- INSTRUCTIONS FOR THE TASK -
In the forum thread about the Shearer's Cottage, how many reports does Brewtal say he has to share?

- DOCUMENT EXCERPT -
....

# The Shearer's Cottage, Scotland - January 2018



## Brewtal (Feb 15, 2018)

Sorry I've been a bit quiet lately! Had my usual January road trip back home to Scotland planned, but it turns out my (once)beloved H is a fucking chav and a backstabbing cheating skank so had a lot of life bullshit to deal with. So as soon as I crossed the border into the motherland I decided not to go on an angry drunken rampage, but to do whatever and go wherever the fuck I wanted to. Because I could! So I have a mere 15 reports to share! 

I will start with this one before I get booted out of my flat. Nice one to LG for the tip! And thanks to Mikeymutt for confirming its name!

No history, just a lovely untouched cottage in the arse end of nowhere in a beautiful setting. Just the kind of me time I wanted, and I got plenty of that. Caught this one just before the sun started going down after visiting a few other places. Perfect end to a productive day.






































































Thanks for looking!


----------



## The_Derp_Lane (Feb 15, 2018)

That's my perfect kind of derp. Would love to visit this myself some day.


----------



## HughieD (Feb 15, 2018)

That's a cracker that one mate.


----------



## Mikeymutt (Feb 16, 2018)

Beautiful shots.was the axe still by the bed.that room is the highlight for me


----------



## Sam Haltin (Feb 16, 2018)

That's not a bad looking cottage. I rented a cottage similar to that one outside Perth when I was on holiday, although the one I rented was a bit tidier. This one could do with a renovation and could be used as a holiday let.


----------



## Richard Davies (Feb 16, 2018)

My parents had some wallpaper like the one in the bedroom.


----------



## smiler (Feb 16, 2018)

I'm not unsympathetic Brewtal but after a bit of a shit day, the intro to your report had me choking on me Chivas, great pics, the opening shot is a beaut, Many Thanks


----------



## Kenco007 (Feb 18, 2018)

Stunning find


----------



## Ha.zel (Feb 20, 2018)

Lovely set.  
that golden light really adds something special to it!


----------



## airfix1 (Feb 22, 2018)

no thank you for showing care


----------



## airfix1 (Feb 22, 2018)

a warm glow feel outside that could be brought inside.


----------



## airfix1 (Feb 22, 2018)

additional. gas bottles at the entrance show a lot of indications,


----------



## prettyvacant71 (Mar 22, 2018)

I've rented worst than that attic room Shit dude you really needed a break after all that crap thats been thrown at you, I know you have other stuff on your mind now too, hang in there mate, we got places to see


----------



## Dirus_Strictus (Mar 22, 2018)

airfix1 said:


> gas bottles at the entrance show a lot of indications,



Been there for years, even the white lettering has weathered off them now - somebody chucked them outside with the intent of collecting and claiming deposit. Obviously too much trouble in the end.


----------



## Malenis (Mar 22, 2018)

Great set of photos, hope you were not too contaminated by the bird poop.


----------

....

- PROVIDED RECORDS -
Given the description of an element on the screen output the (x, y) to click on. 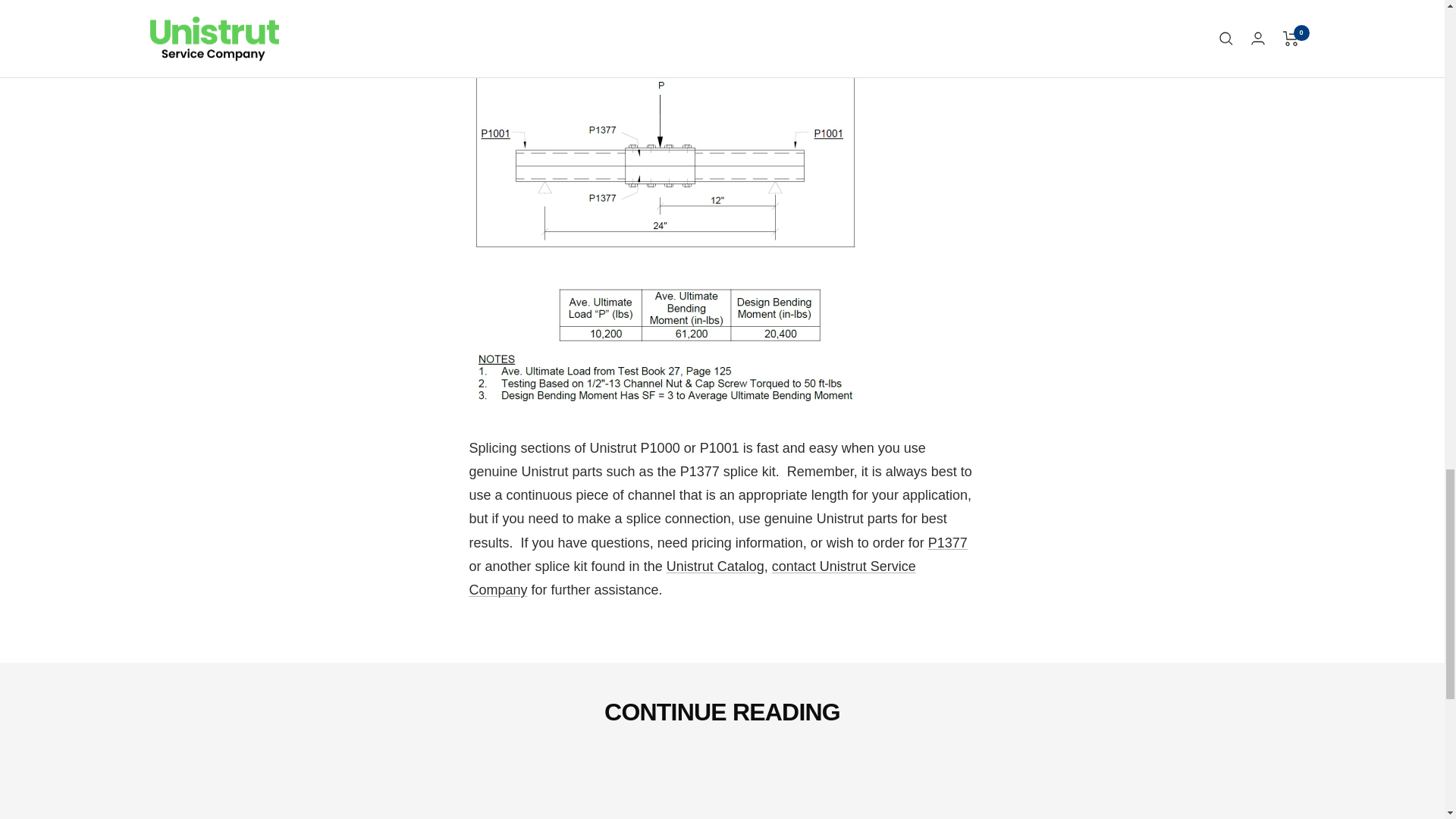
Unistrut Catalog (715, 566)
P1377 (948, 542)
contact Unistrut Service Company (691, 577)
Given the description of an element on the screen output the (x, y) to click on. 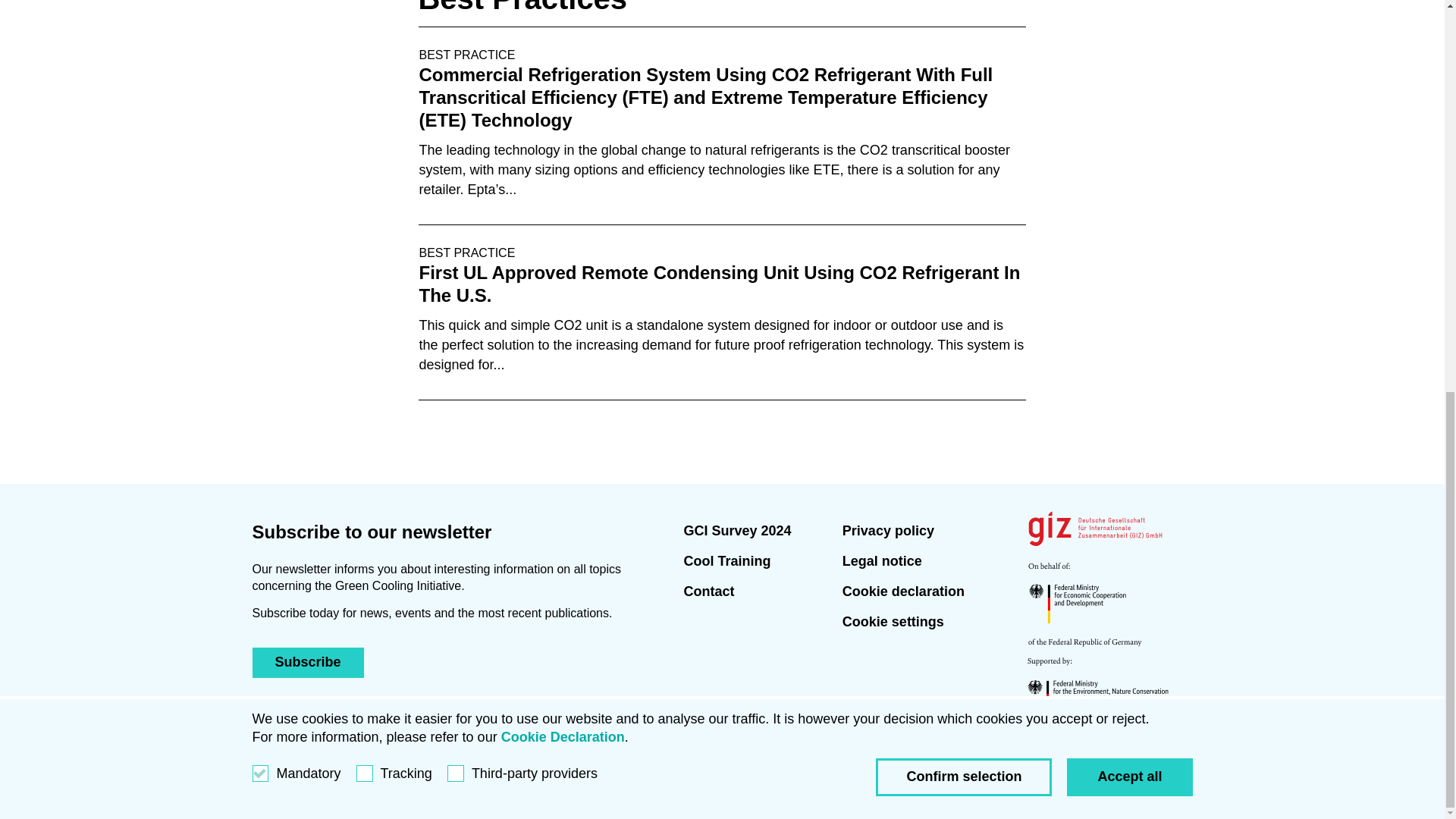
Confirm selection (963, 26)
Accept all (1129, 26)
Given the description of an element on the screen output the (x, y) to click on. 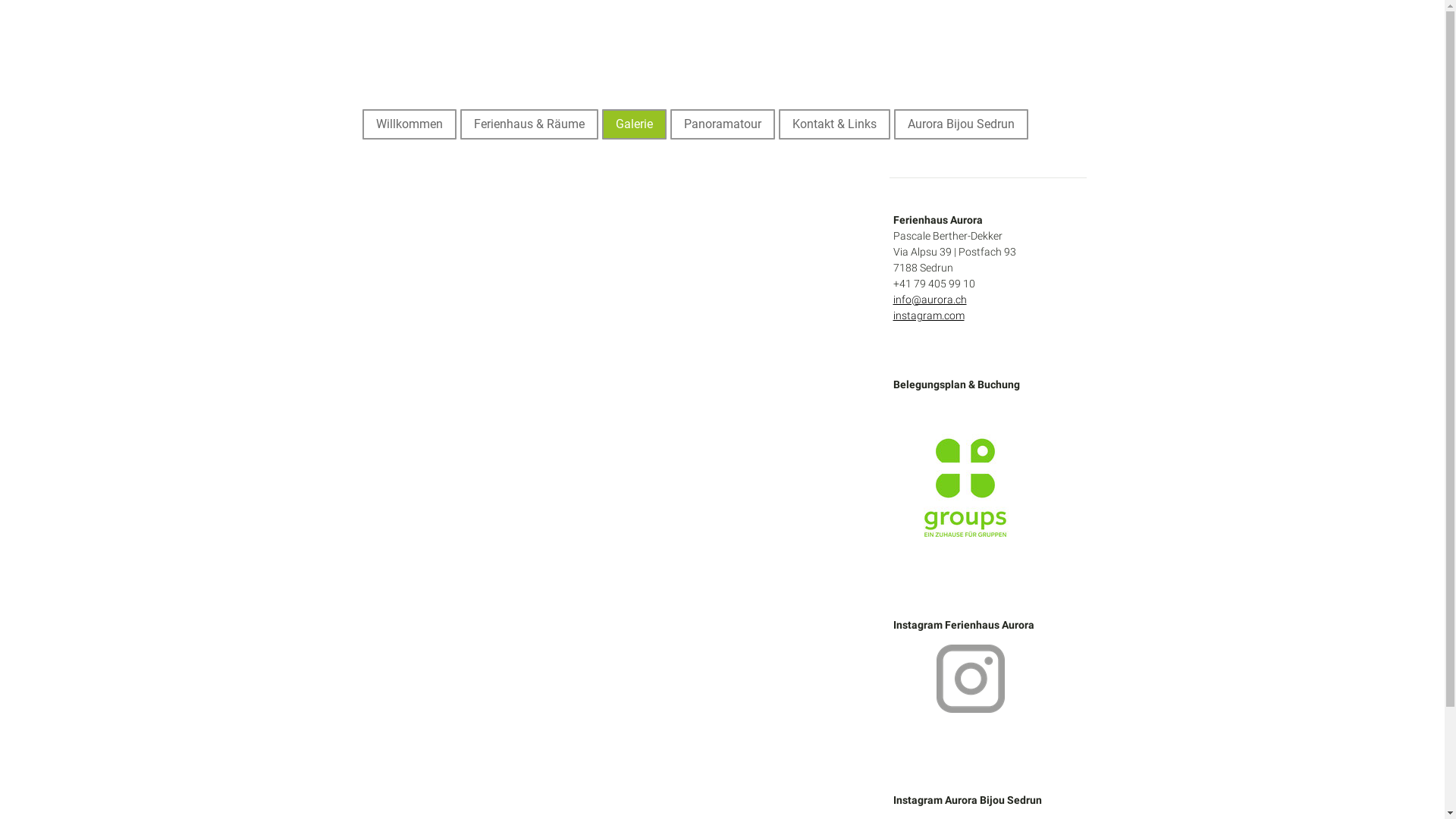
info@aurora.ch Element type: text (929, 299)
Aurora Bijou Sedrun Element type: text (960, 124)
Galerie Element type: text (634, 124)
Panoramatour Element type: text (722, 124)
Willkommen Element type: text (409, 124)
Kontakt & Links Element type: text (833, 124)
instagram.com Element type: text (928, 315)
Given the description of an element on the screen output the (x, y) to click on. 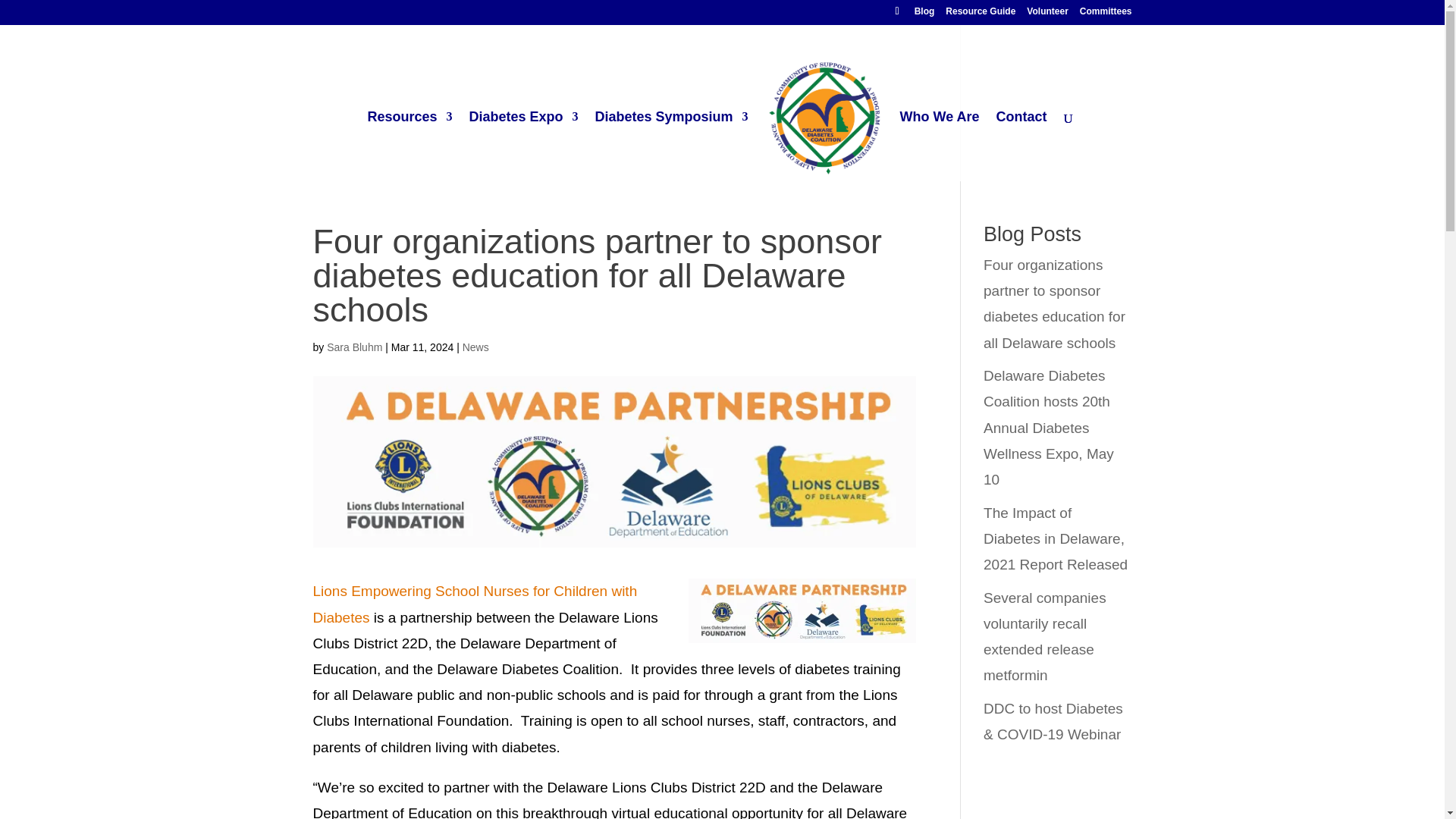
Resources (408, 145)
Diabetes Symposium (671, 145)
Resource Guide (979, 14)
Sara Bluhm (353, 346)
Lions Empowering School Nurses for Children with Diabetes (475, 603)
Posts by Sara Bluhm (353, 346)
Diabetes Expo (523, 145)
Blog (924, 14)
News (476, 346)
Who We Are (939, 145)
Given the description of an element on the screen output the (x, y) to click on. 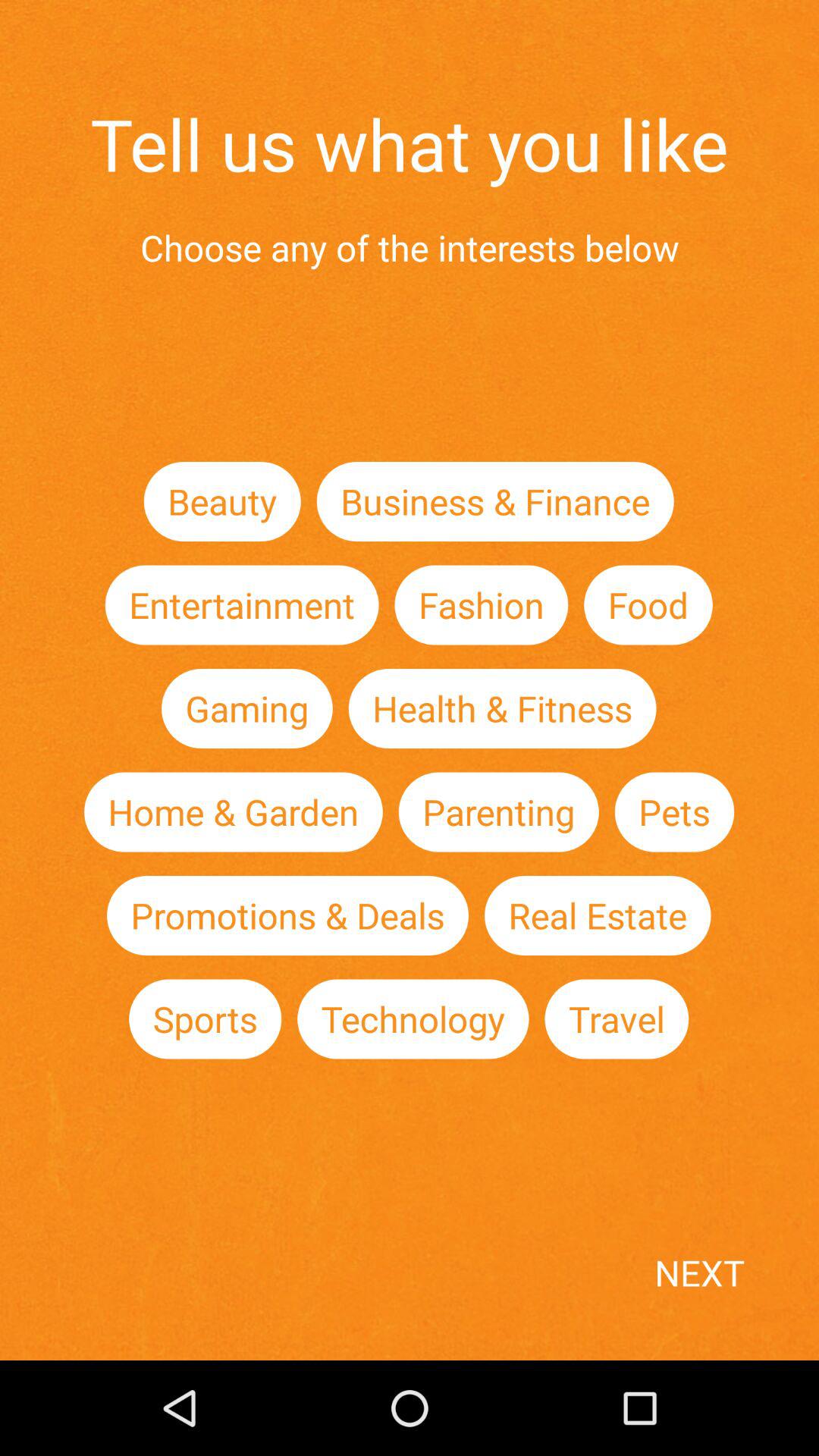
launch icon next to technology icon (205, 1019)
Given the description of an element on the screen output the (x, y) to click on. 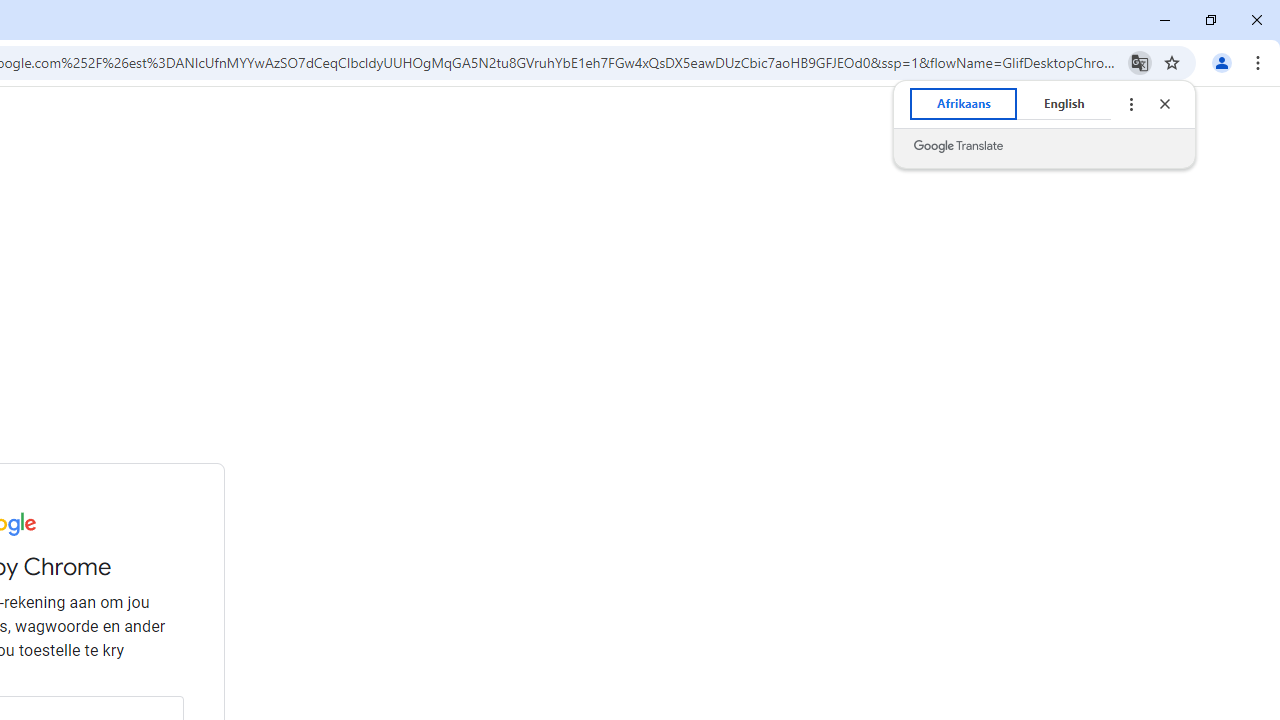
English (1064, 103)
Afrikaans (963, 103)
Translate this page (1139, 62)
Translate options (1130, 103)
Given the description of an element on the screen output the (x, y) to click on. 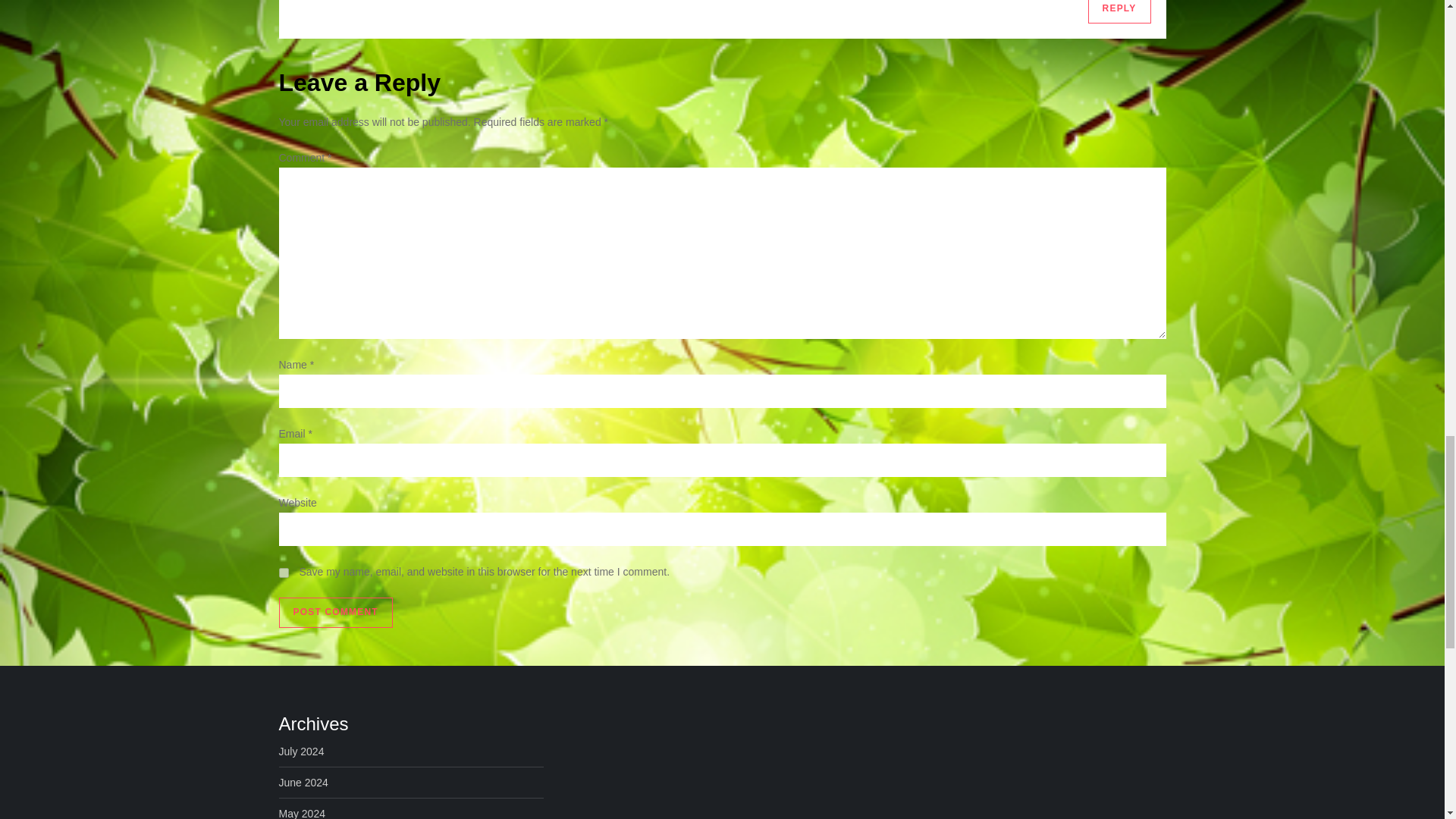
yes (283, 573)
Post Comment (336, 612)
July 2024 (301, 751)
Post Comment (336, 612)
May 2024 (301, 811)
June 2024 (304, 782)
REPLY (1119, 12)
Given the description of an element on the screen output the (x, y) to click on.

....

- SOLUTION TO THIS EXERCISE -
15 reports.